By the time we left there were HUNDREDS of bikes lined up - I don't think I have ever seen such a large convoy - and most of them were British! Dennis and I managed to stay fairly close together throughout the run, only breaking apart twice; once when I stopped for petrol, (we met again when the run stopped for a regroup/cigarette/wee break), and I lost him again on the outskirts of Southend when his clutch seized up and he couldn't slow down very easily, (we ended up parked not far apart on the sea front). A couple of things stand out from the run, which was, in itself, long and only vaguely interesting. The first was the antics of at least one of the marshals. After stopping the other traffic he would leap about, urging us to drive on through, waving his arms about in a very strange way. The other thing was very embarrassing and involved a set of traffic lights without a marshal.

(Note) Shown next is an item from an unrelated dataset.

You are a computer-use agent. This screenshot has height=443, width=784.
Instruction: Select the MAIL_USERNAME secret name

As we approached the lights I thought we were going to blast through them, so gave the bike a twist of the throttle. As we got to the line, the lights changed and the bikes in front of me stopped smartly. If I stop suddenly while accelerating my bike tends to put out a bit of smoke, as the oil pump is clutch-driven and puts far too much oil into the chambers. This particular time there was an incredible cloud emanating from my rear end, (oo-er missus!), which almost enveloped all of us while we waited for the lights to change.

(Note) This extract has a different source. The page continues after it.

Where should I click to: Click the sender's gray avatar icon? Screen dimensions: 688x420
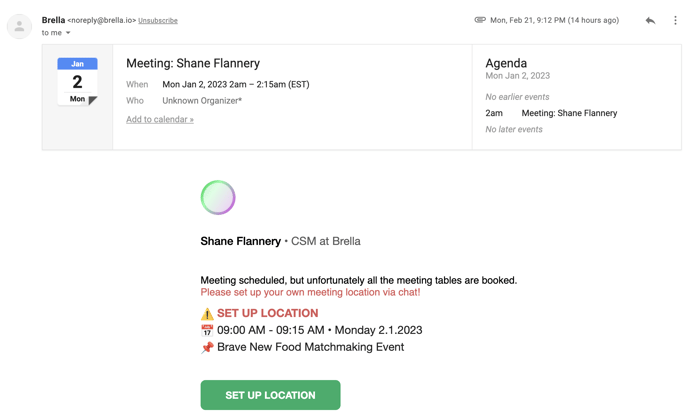click(19, 26)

While there, with all the bikes double and treble-parked on both sides of the road for several miles along the seafront, I couldn't escape the feeling that Southend itself was a bit of a dump. I checked out and photographed the bikes for a few hours before heading home.
I think I made a bad choice of routes back to the M25, because my trip home seemed to take forever - even when I managed to get out of town, (the road system there is terrible). I stopped at South Mimms services, where all the facilities seemed to be in large portacabins. As I was leaving there were rather a lot of lads wearing Viking style apparel - sheepskin jacket with horned helmets - possibly football/rugby fans?